STATED PROBLEM 1:
Name the three things that, according to the post below, educators and bureaucrats tell students and their families.
-- begin READING TEXT --
Posted by
JON RUNGE on Thursday, June 21, 2007 11:12:23 PM
Just as newspapers are seeing their circulation drop as readers
discover that it is possible to get unbiased news conveniently for free
on the Internet, so too students are beginning to realize that
technology is making it possible to get an excellent unbiased education
online without spending tens of thousands of dollars in the process.
The great problem in education today is that educators and government
bureaucrats are in a massive state of denial about this.
As
government employees, educators and bureaucrats wield large amounts of
authority and power. They tell students and their families where
students can go to school, for how long, under what conditions, etc.
They grade students, and set academic standards, etc. They certify who
is qualified to teach, etc. They are in a privileged position of
authority for lobbying for their special interests in Congress and in
the state legislatures. In short, educators and bureaucrats use their
positions of power and authority for their own benefit and convenience
and job security. It is impossible to deny that this conflicts
seriously with respect to their obligations to students.
Remarkably,
while this conflict of interest is in plain view, educators and
bureaucrats typically bristle at the suggestion that they are so low
minded as to put their own interests ahead of those of students.
Nevertheless, they do. If a student and his family go out to eat, and
if they are not satisfied with a restaurant’s menu and its prices, then
they are free to walk across the street to another restaurant. In
today’s high schools and colleges, students and parents may not like
the menu. They may not like the service. They may think that the cost
of the meal is exorbitant. None of this matters. In a government run
restaurant system, restaurants exist to provide lifetime jobs for
government employees who use the power of government to protect their
jobs.
-- end READING TEXT --
-- begin MATERIAL SHOWN --
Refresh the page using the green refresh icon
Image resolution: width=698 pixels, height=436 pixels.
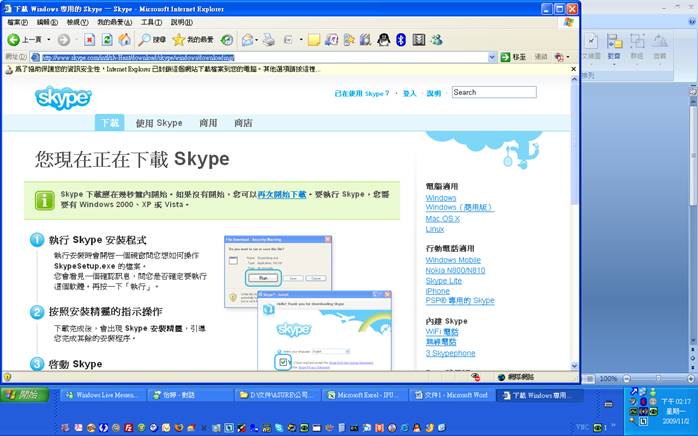(107, 39)
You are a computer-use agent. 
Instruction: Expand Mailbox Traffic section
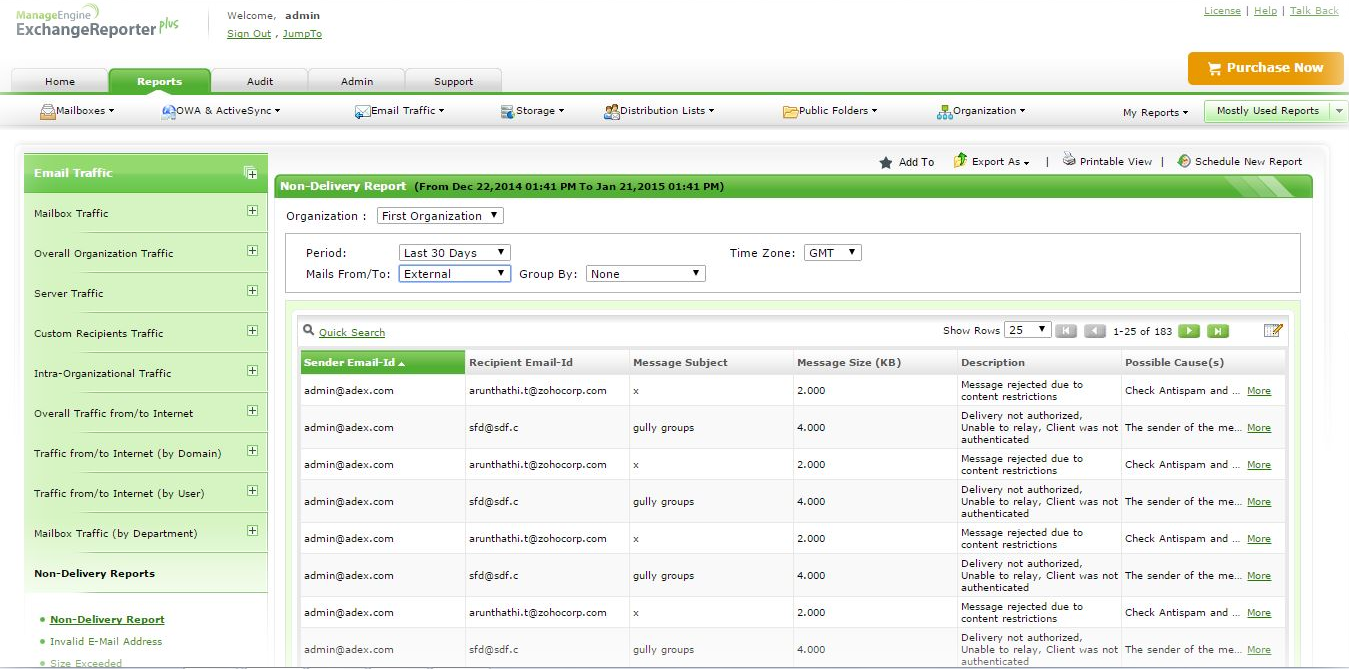pyautogui.click(x=252, y=211)
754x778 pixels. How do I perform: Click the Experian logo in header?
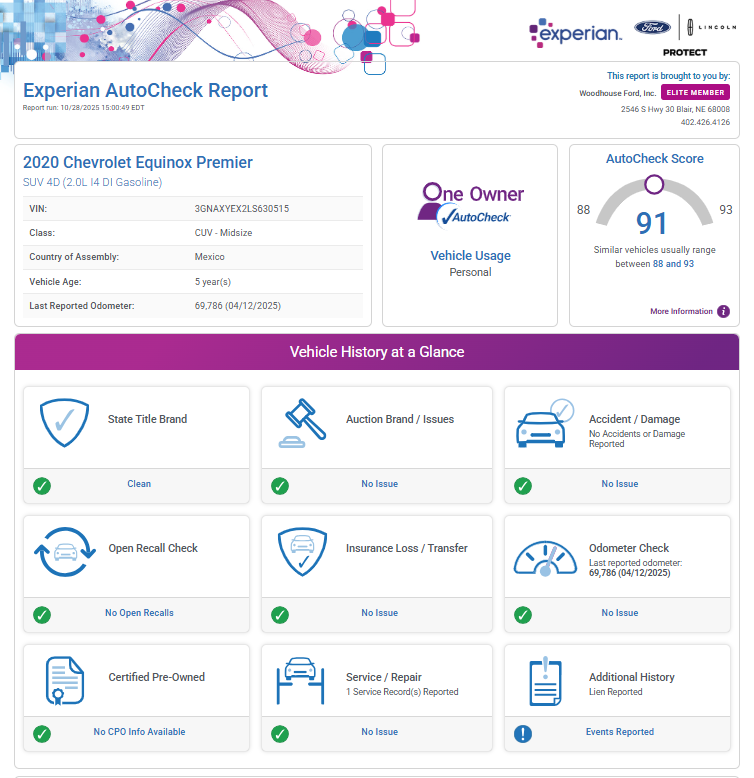coord(575,32)
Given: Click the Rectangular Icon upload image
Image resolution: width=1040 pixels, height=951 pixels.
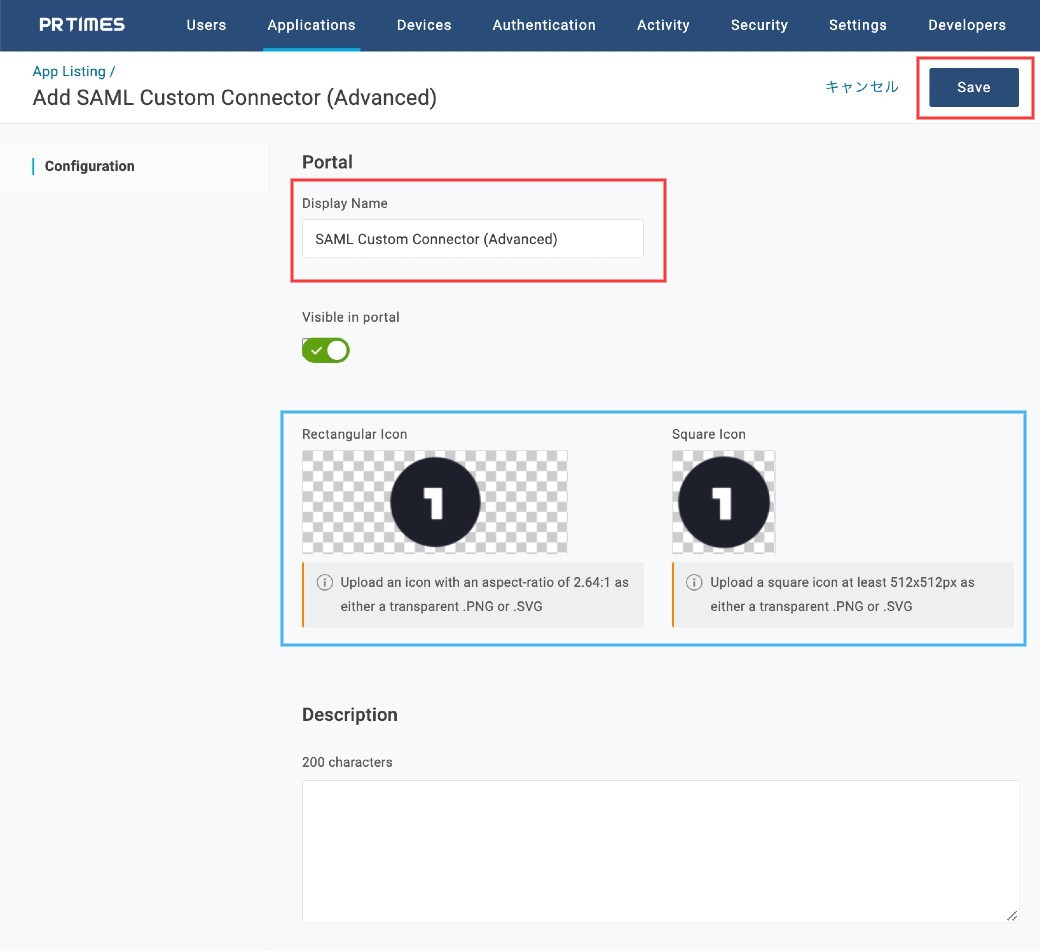Looking at the screenshot, I should click(x=434, y=501).
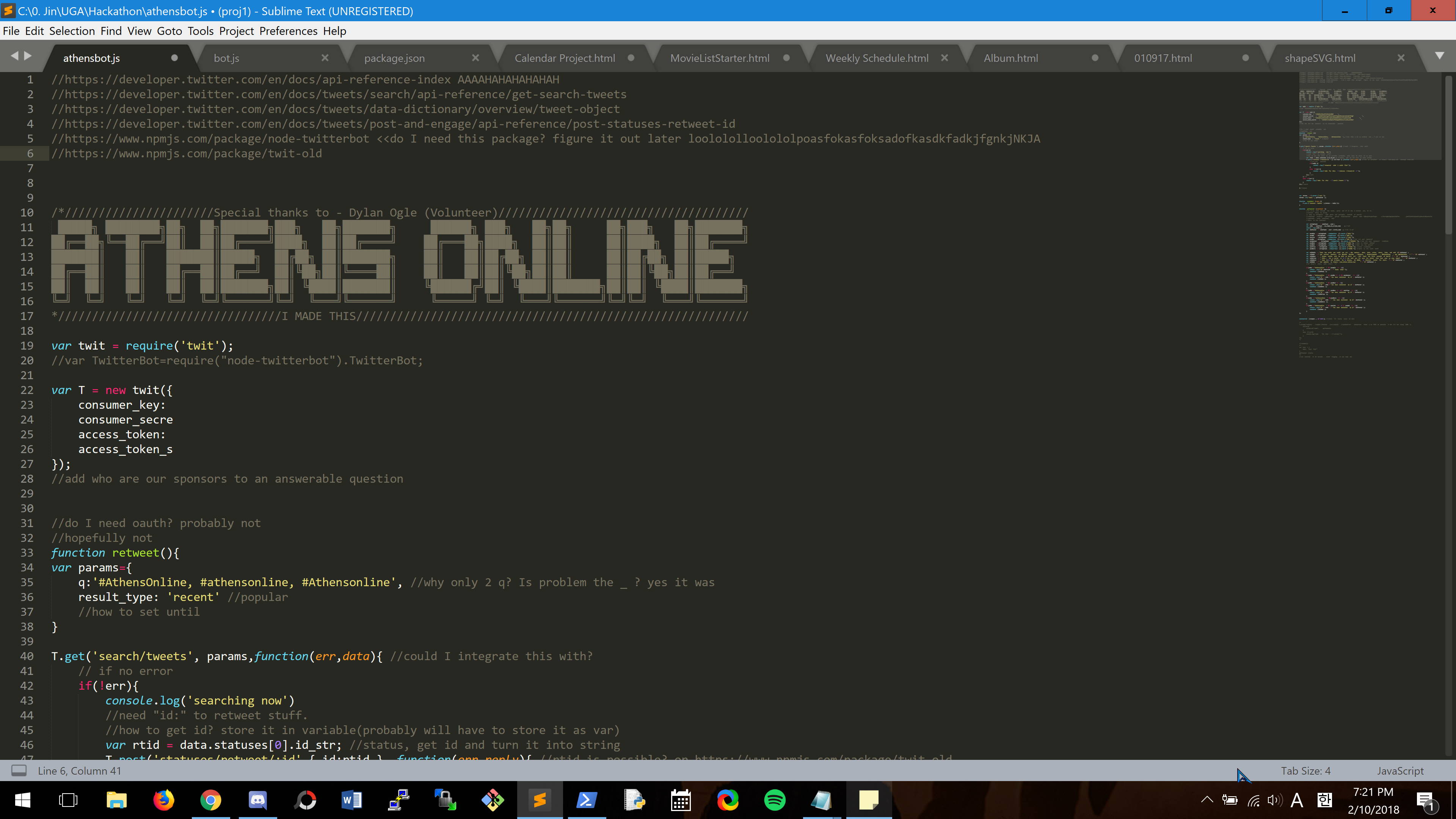Close the shapeSVG.html tab
The image size is (1456, 819).
click(1401, 58)
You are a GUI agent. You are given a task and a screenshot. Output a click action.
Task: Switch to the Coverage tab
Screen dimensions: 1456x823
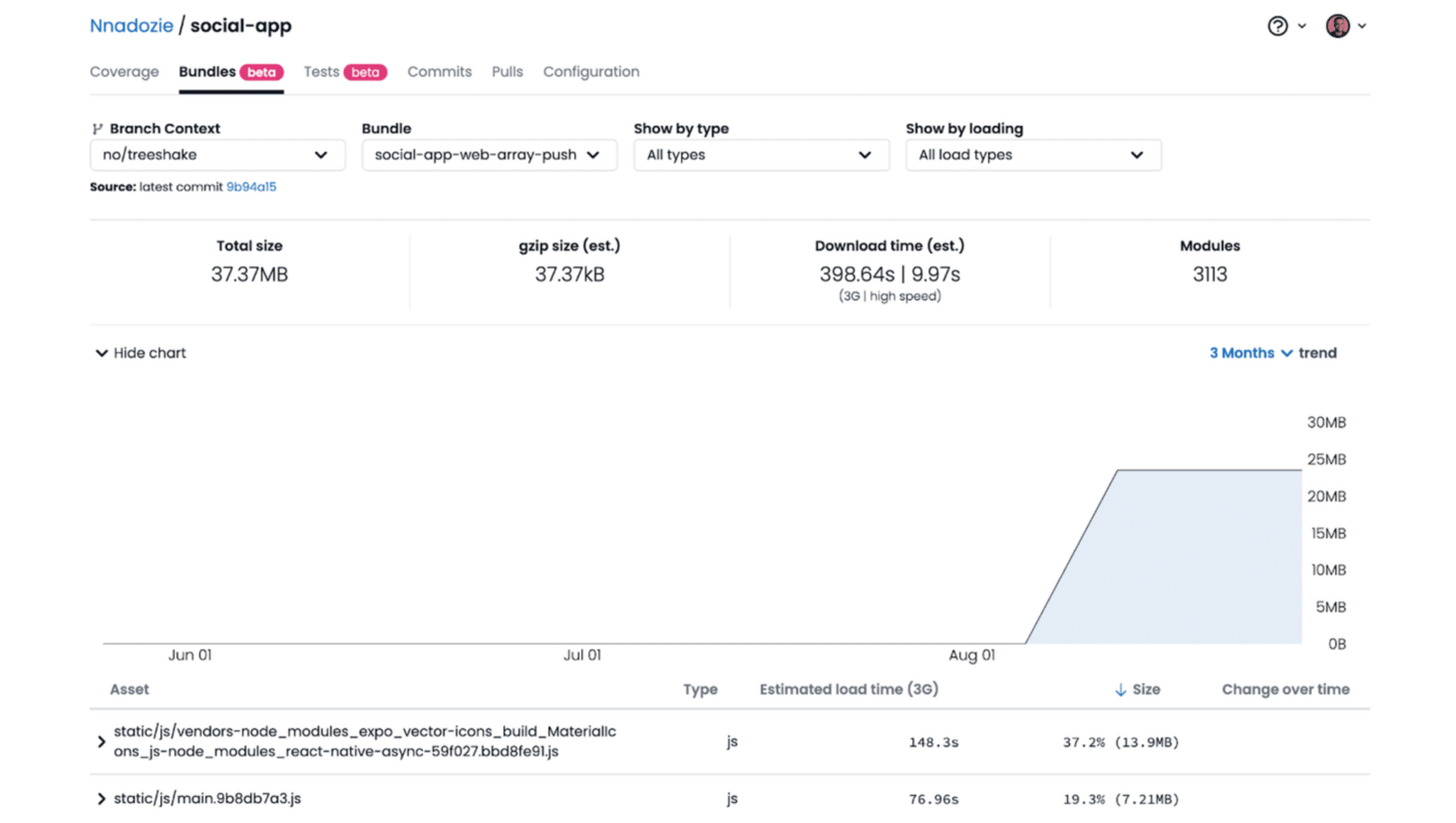point(124,71)
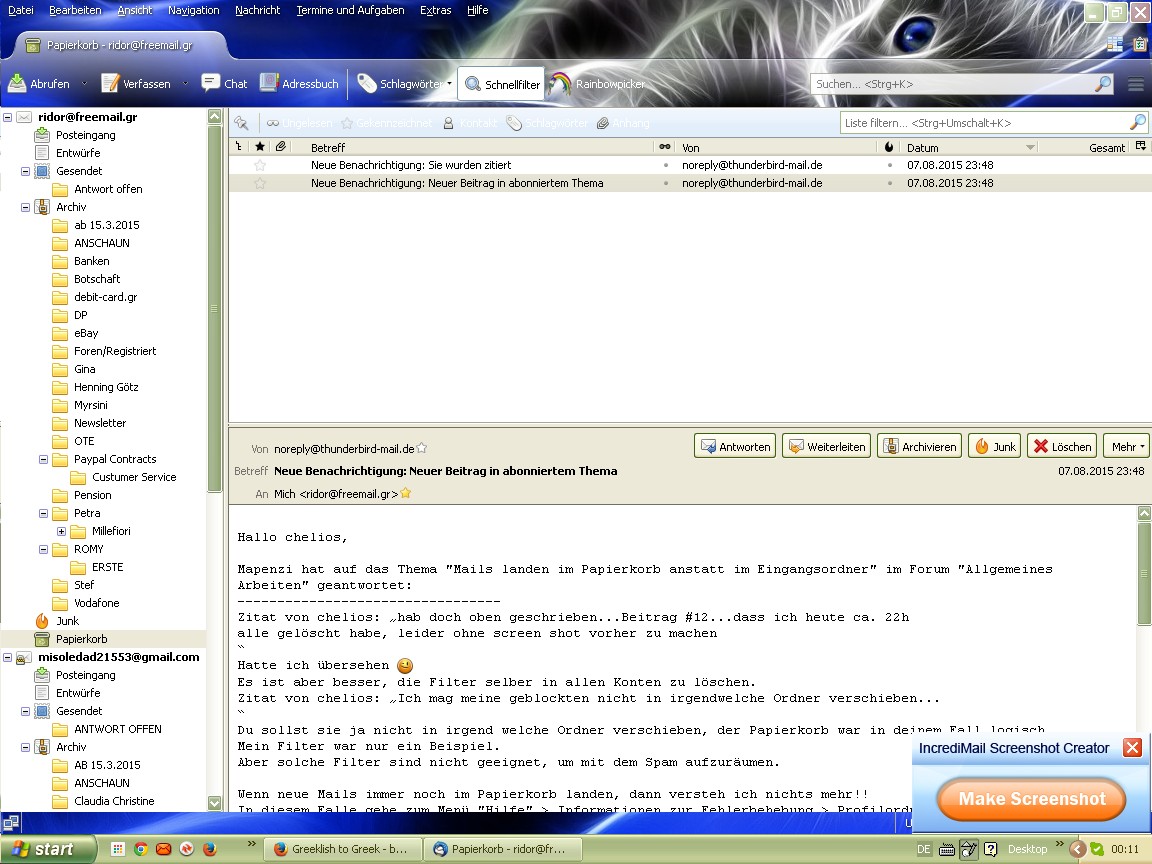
-- end MATERIAL SHOWN --
STATED PROBLEM 2:
Convert the records above into a numbered list with one line per item, skipping blank lines and omitting the pictures.

WRITTEN SOLUTION 1:
Where students can go to school, for how long, and under what conditions.

WRITTEN SOLUTION 2:
1. Refresh the page using the green refresh icon
2. Image resolution: width=698 pixels, height=436 pixels.
3. (107, 39)
4. You are a computer-use agent. 
5. Instruction: Expand Mailbox Traffic section
6. pyautogui.click(x=252, y=211)
7. 754x778 pixels. How do I perform: Click the Experian logo in header?
8. coord(575,32)
9. Given: Click the Rectangular Icon upload image
10. Image resolution: width=1040 pixels, height=951 pixels.
11. Looking at the screenshot, I should click(x=434, y=501).
12. Close the shapeSVG.html tab
13. The image size is (1456, 819).
14. click(1401, 58)
15. You are a GUI agent. You are given a task and a screenshot. Output a click action.
16. Task: Switch to the Coverage tab
17. Screen dimensions: 1456x823
18. point(124,71)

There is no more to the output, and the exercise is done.